Persecution of the left in recent years helped make a neoliberal banker president in Ecuador

Two indigenous people looking out over a city in Ecuador

Neoliberal banker Guillermo Lasso won Ecuador’s recent presidential election. But just how much did the persecution of the left in recent years contribute to his victory?

Phoenix Media Co-op asked independent journalist and Ecuador expert Joe Emersberger about two issues which played a part in helping Lasso to beat his left-leaning opponent Andrés Arauz: the persecution of the left in the last four years, and a ‘null vote’ campaign (led by controversial politician Yaku Pérez). Emersberger insisted that the outgoing government did its best to weaken supporters of popular centre-left leader Rafael Correa. And he said it was this hostile environment that really laid the groundwork for Lasso’s victory, stressing that:

Without the persecution, the vilification, and the criminalisation of… Correa’s movement the last four years, that call for a null vote – all that stuff doesn’t work.

He added:

It’s not just a matter of the media being one-sided and saying bad things about them for four years… It’s throwing them in jail, [Correa ally] Jorge Glas in jail… parading them round in handcuffs, bombarding people with information that’s just portraying them as corrupt. And really, them having no way to answer back.

During Correa’s time in power (2007-2017), on the other hand:

He was able to answer the attacks in the media. He was able to also tangibly improve people’s lives. So that nullified the effect of that acrimony [with people hostile to him].

Emersberger continued by speaking about how the government of Lenín Moreno (2017-2021) essentially made Correa and his supporters “a partyless movement”, with Arauz struggling to even get on the ballot in this year’s elections.

‘Lawfare’ against the left from 2017 to 2021

Looking at examples of the left’s persecution in recent years, Emersberger outlined “the big one that nobody talks about”. This was the controversial imprisonment of Moreno’s vice-president Jorge Glas. Moreno originally rode on the wave of Correa’s popularity to get into power, before then making a U-turn and implementing a right-wing agenda. And Glas’s persecution, Emersberger stressed:

stems from the fact that [he] basically blew the whistle on Moreno and what he did

And the ‘lawfare‘ efforts – authorities manipulating legal tools and institutions to weaken the left – “snowballed from there”.

Emersberger called on left-wingers outside Ecuador to talk more about Glas in particular, emphasising that:

his whole conviction was… easily just as shady and flimsy as Lula’s [in Brazil]. And this is the tactic regionally that the right in Latin America has decided on… Through its media, through pressuring judges, through all sorts of dirty tricks, to just basically disqualify and imprison, if they can, popular left-wing leaders to… decapitate the leadership.

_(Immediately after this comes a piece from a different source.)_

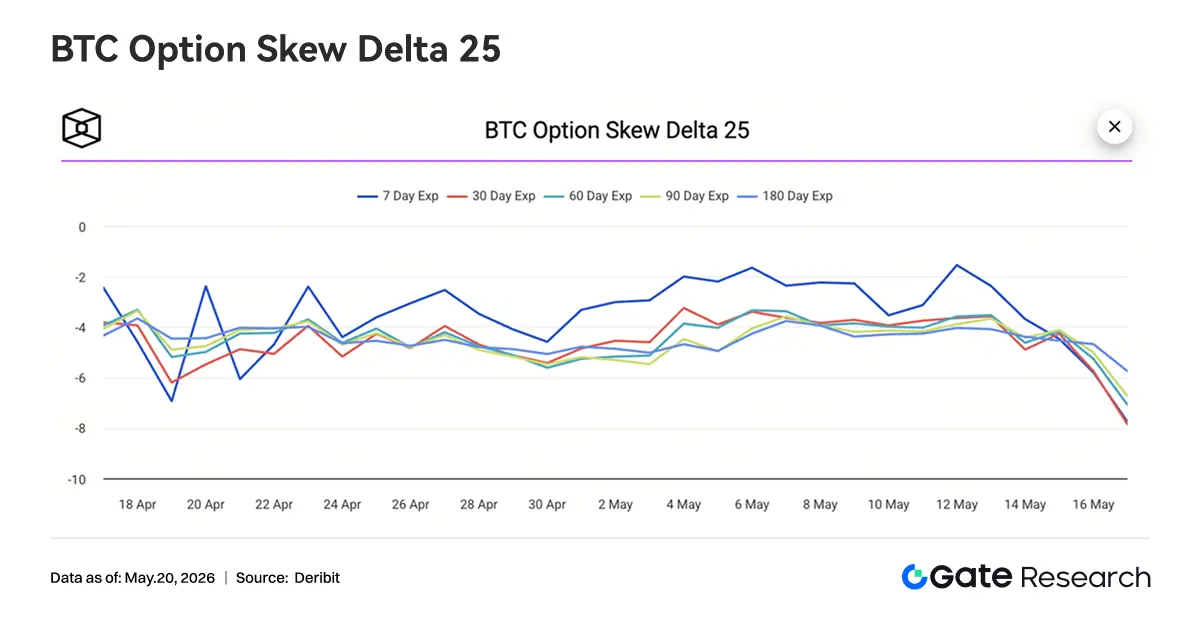This screenshot has height=617, width=1200.
Task: Close the chart overlay with the X button
Action: pyautogui.click(x=1114, y=127)
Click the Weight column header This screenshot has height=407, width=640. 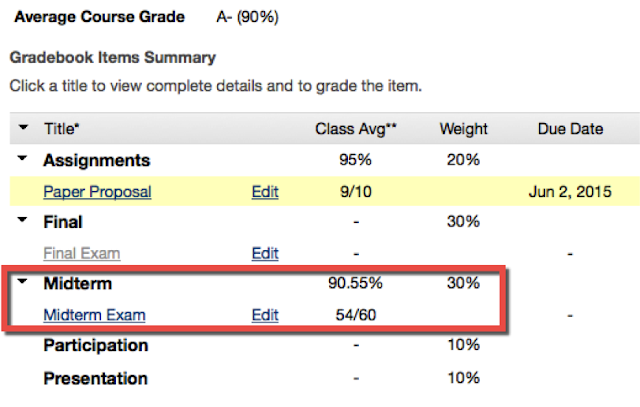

Ahead of the 2021 election, for example, Correa was actually planning to be Arauz’s running mate. But Moreno’s government stopped this by convicting Correa and even “preventing Arauz from using Correa’s voice or image in his campaign spots”. Emersberger concluded:

The more they can get away with, the easier it is for them to keep adding these electoral conditions that are totally lopsided.